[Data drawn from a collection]
## START

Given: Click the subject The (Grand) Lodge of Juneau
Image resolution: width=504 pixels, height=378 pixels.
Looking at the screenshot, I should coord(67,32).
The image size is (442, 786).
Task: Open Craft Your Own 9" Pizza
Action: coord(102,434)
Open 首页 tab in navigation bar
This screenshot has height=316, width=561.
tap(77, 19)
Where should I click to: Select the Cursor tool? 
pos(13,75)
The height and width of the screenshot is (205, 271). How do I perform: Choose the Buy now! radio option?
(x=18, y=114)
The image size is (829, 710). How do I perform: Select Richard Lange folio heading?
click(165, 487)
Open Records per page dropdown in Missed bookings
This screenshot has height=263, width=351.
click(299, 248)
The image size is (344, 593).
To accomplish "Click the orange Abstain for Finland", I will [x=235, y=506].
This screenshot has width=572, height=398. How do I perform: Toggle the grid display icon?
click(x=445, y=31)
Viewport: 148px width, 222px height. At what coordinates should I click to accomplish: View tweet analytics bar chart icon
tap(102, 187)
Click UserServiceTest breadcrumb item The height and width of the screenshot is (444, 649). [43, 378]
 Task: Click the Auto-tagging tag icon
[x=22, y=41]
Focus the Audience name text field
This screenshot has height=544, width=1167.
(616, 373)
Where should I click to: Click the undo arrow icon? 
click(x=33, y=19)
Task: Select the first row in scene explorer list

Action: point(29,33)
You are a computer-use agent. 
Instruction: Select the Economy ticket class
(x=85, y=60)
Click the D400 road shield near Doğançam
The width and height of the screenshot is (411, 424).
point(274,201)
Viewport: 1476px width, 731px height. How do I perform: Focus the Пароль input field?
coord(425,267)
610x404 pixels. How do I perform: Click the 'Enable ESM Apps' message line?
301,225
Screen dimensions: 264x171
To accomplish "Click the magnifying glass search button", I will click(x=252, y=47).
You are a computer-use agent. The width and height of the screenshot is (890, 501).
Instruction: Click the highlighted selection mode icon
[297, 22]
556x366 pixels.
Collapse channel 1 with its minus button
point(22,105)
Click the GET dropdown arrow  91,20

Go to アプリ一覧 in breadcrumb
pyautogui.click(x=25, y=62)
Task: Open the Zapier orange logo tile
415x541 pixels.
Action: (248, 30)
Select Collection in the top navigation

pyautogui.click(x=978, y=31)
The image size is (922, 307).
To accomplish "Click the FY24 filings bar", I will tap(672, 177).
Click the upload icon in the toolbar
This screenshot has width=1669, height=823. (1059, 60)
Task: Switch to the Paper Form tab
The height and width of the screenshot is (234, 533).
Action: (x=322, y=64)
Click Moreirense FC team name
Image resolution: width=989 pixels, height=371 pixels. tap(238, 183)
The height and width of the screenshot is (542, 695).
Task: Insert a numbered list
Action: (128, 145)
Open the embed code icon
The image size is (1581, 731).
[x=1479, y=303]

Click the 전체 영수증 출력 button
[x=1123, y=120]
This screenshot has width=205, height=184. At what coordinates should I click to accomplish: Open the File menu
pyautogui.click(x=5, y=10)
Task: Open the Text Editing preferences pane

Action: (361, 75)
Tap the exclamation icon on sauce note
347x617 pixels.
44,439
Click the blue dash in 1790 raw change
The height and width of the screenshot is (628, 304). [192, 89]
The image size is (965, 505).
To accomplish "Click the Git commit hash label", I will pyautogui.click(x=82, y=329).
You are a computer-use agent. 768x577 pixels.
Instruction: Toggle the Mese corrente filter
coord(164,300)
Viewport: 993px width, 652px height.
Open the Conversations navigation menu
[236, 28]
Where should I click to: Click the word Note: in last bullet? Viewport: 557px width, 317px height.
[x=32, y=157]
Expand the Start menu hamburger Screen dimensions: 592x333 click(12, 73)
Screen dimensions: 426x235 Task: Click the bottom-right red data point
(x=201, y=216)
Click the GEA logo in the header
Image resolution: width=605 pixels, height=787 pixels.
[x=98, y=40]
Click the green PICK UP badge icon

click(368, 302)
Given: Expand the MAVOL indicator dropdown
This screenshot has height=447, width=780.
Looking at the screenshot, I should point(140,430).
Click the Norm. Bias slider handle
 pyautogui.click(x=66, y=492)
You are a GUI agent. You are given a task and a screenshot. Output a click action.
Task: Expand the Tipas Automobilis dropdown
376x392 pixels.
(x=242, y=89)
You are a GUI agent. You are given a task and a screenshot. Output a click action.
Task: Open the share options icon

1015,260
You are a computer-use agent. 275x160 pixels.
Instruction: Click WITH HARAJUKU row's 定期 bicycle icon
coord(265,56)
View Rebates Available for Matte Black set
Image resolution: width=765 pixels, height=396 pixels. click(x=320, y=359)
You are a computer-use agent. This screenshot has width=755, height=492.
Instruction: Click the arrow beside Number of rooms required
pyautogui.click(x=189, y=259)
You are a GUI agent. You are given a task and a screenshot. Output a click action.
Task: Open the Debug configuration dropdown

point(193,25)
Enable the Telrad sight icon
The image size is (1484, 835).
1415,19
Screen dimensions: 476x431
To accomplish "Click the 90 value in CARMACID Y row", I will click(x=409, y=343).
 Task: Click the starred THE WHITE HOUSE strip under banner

## END

Please render the entries starting at the line that contains "The height and width of the screenshot is (205, 271)." and ending at the line that contains "tap(102, 187)" as a two-column CSV with the columns request and answer. Give one row per entry, with each value in a single quoted field and line breaks replaced by spaces.

▶ [SOLUTION FOR THIS TASK]:
request,answer
"The height and width of the screenshot is (205, 271). How do I perform: Choose the Buy now! radio option?","(x=18, y=114)"
"The image size is (829, 710). How do I perform: Select Richard Lange folio heading?","click(165, 487)"
"Open Records per page dropdown in Missed bookings This screenshot has height=263, width=351.","click(299, 248)"
"The image size is (344, 593). To accomplish ""Click the orange Abstain for Finland"",","I will [x=235, y=506]."
"This screenshot has width=572, height=398. How do I perform: Toggle the grid display icon?","click(x=445, y=31)"
"Viewport: 148px width, 222px height. At what coordinates should I click to accomplish: View tweet analytics bar chart icon","tap(102, 187)"